Eleutherodactylus humboldti

Scientific classification
- Domain: Eukaryota
- Kingdom: Animalia
- Phylum: Chordata
- Class: Amphibia
- Order: Anura
- Family: Eleutherodactylidae
- Genus: Eleutherodactylus
- Subgenus: Syrrhophus
- Species: E. humboldti
- Binomial name: Eleutherodactylus humboldti Devitt et al., 2023

= Eleutherodactylus humboldti =

- Genus: Eleutherodactylus
- Species: humboldti
- Authority: Devitt et al., 2023

Species of frog

Eleutherodactylus humboldti (common name: Humboldt's peeping frog, rana fisgona de Humboldt) is a species of frog in the family Eleutherodactylidae.
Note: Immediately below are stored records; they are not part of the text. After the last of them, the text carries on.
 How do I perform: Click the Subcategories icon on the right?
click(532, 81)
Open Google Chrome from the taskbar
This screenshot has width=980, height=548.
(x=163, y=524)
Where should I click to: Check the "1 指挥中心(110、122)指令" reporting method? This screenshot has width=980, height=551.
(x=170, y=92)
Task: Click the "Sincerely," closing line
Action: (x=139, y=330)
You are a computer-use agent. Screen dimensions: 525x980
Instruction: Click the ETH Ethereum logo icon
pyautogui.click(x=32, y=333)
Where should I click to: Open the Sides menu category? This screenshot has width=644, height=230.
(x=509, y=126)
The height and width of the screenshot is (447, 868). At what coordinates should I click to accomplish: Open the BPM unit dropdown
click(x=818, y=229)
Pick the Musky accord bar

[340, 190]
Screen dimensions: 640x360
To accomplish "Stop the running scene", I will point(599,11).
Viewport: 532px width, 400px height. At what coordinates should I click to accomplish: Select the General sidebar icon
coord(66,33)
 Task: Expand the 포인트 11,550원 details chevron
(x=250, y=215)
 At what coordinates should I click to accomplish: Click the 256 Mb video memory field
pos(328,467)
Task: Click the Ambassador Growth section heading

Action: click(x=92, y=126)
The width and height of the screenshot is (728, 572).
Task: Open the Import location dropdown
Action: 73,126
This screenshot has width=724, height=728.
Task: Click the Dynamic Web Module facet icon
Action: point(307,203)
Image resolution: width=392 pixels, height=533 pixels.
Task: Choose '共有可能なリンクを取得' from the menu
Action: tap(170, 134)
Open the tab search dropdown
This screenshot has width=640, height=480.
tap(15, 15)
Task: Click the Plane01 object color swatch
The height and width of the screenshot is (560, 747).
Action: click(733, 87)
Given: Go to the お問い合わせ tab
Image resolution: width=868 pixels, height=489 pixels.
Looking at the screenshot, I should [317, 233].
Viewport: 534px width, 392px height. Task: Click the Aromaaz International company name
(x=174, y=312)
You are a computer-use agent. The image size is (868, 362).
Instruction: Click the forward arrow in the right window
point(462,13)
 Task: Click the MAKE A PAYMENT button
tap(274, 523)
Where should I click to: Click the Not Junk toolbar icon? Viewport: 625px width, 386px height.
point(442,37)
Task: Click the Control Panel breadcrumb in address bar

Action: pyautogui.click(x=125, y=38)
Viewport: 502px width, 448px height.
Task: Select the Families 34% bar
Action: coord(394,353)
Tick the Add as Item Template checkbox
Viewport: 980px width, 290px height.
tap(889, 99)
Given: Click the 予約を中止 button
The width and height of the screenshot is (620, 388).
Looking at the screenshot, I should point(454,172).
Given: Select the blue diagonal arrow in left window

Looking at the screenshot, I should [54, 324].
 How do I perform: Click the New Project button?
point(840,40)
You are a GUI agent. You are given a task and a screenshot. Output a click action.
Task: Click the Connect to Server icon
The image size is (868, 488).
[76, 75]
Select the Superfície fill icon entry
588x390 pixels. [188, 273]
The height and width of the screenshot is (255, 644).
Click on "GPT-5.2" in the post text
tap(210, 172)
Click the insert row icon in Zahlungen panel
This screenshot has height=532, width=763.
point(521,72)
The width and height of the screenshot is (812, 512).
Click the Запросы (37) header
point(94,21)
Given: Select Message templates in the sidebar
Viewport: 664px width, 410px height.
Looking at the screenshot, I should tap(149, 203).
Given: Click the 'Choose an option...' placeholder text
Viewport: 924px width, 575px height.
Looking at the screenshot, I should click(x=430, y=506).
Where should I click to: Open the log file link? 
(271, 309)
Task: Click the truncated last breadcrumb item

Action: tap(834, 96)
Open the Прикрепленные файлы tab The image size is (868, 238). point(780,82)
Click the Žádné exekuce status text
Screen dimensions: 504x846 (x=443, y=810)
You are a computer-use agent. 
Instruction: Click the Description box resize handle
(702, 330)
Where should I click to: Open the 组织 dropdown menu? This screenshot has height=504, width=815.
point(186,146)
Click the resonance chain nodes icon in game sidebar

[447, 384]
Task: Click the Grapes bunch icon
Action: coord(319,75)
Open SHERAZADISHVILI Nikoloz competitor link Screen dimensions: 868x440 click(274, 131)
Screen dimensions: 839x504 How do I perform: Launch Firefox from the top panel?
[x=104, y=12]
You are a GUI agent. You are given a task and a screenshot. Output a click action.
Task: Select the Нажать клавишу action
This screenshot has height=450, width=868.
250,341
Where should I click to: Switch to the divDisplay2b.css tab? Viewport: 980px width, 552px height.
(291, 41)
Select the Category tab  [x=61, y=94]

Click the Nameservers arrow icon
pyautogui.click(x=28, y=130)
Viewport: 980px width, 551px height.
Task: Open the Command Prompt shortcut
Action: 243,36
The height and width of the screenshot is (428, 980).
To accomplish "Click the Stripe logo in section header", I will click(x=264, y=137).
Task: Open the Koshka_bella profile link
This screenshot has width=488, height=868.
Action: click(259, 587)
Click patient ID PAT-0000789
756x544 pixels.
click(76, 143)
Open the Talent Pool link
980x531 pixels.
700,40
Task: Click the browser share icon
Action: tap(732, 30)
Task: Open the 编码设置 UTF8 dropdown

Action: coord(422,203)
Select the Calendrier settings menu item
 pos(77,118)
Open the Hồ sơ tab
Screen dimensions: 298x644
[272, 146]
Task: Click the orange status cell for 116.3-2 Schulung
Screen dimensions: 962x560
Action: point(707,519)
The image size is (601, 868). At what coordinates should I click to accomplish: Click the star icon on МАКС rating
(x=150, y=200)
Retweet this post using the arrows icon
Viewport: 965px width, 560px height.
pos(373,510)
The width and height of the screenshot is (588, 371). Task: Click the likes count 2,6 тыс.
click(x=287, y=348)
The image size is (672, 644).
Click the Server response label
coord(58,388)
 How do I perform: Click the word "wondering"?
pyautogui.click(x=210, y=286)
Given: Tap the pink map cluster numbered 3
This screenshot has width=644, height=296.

It is endemic to central Mexico and known from specimens collected in the State of Mexico.

==Taxonomy==
This species was first described in 2023 and named in honor of German naturalist Alexander von Humboldt.

==Description==
Eleutherodactylus humboldti has a triangular head and measures 23.4–25.7 mm in snout-vent length. Its dorsal surfaces have small tubercles and are colored a brownish tan, whereas its ventral surfaces are translucent brownish tan with white tipped small tubercles on the belly and thighs. Its concealed surfaces on the posterior thigh and upper arm have an orange flash. The iris is split between a black lower half and a golden upper half.

==Habitat and conservation==
This species is found in clearings in pine-oak woodland in the Mil Cumbres region of the Eje Neovolcánico range. The three type specimens were found at an elevation of 1982 m above sea level at night, calling from low vegetation.